**Excerpt:**
[BEGIN]

Thus in its soul-mood humanity had become filled
with longing, so to speak; it built upon longing, upon seeking,
believing that it was possible to be more successful in this seeking
through union with the congregation; but it was always convinced that
what is recognized as the divine-spiritual is not directly active
among men, but conceals itself in mysterious depths. Now if one
wished to express what was thus yearningly striven for and sought, it
could only be done by linking it in one way or another with something
mysterious. The contemporary expression of this whole soul-mood of
the people was the temple or, we could also say, the cathedral, which
in its proper typical form is the Gothic cathedral. But again, if
that which man yearned for as the highest of all mysteries was
observed with spiritual vision, then at the very moment when one was
about to rise from the earthly to the super-earthly, it would be
necessary to pass over from the mere Gothic to something else, which
— we might say — did not unite the physical congregation,
but caused to tend toward one central point, toward a
mysterious central point, the whole spirit of humanity striving
together — or the souls and spirits of humanity striving
together.
If you imagine, let us say, the totality of human
souls as streaming together from all directions, you have in a
certain way united on the earth the humanity of the whole earth, as
in a great cathedral, which was not however thought of as Gothic,
although it should have the same significance as the Gothic
cathedral. In the Middle Ages such things were connected with the
Biblical narrative — and if you imagine that the seventy-two
disciples (it is not necessary to think of physical history, but of
the spirituality which in those times actually did permeate the
physical view of the world) — if you imagine, as was believed
in accordance with the spirit of the time, that the seventy-two
disciples of Christ spread out in all directions and implanted in
souls the spirit which was to flow together in the Mystery of Christ:
then in all that streamed back again from those in whose souls the
disciples had implanted the Christ Spirit, in the rays which come
from all directions from all those souls, you have that which the man
of the early Middle Ages conceived in the most comprehensive and
universal way as striving toward the Mystery.

[END]

**Recorded information:**
[BEGIN]

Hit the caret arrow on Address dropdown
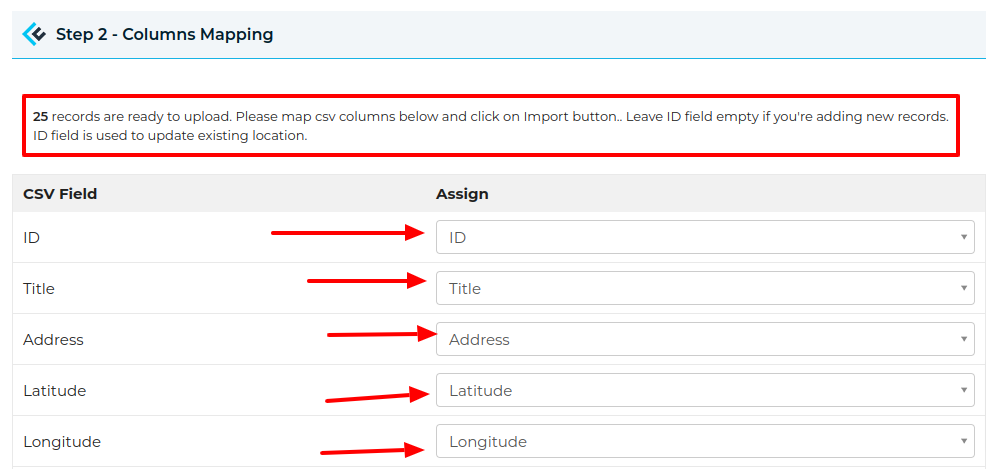This screenshot has height=469, width=986. 963,340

[END]

**What to work on:** Decide whether each statement agrees with the cathedral excerpt, and answer yes or no, quoting the deciding words of the excerpt: 1. The Gothic cathedral is named as the proper typical form of the temple or cathedral. 2. The divine-spiritual was held to be directly active among men. 3. Twelve disciples spread out in all directions. The data has no role in this work.

**Answer for this exercise:**
1. Yes: "which in its proper typical form is the Gothic cathedral"
2. No: "what is recognized as the divine-spiritual is not directly active among men, but conceals itself in mysterious depths"
3. No: "the seventy-two disciples of Christ spread out in all directions"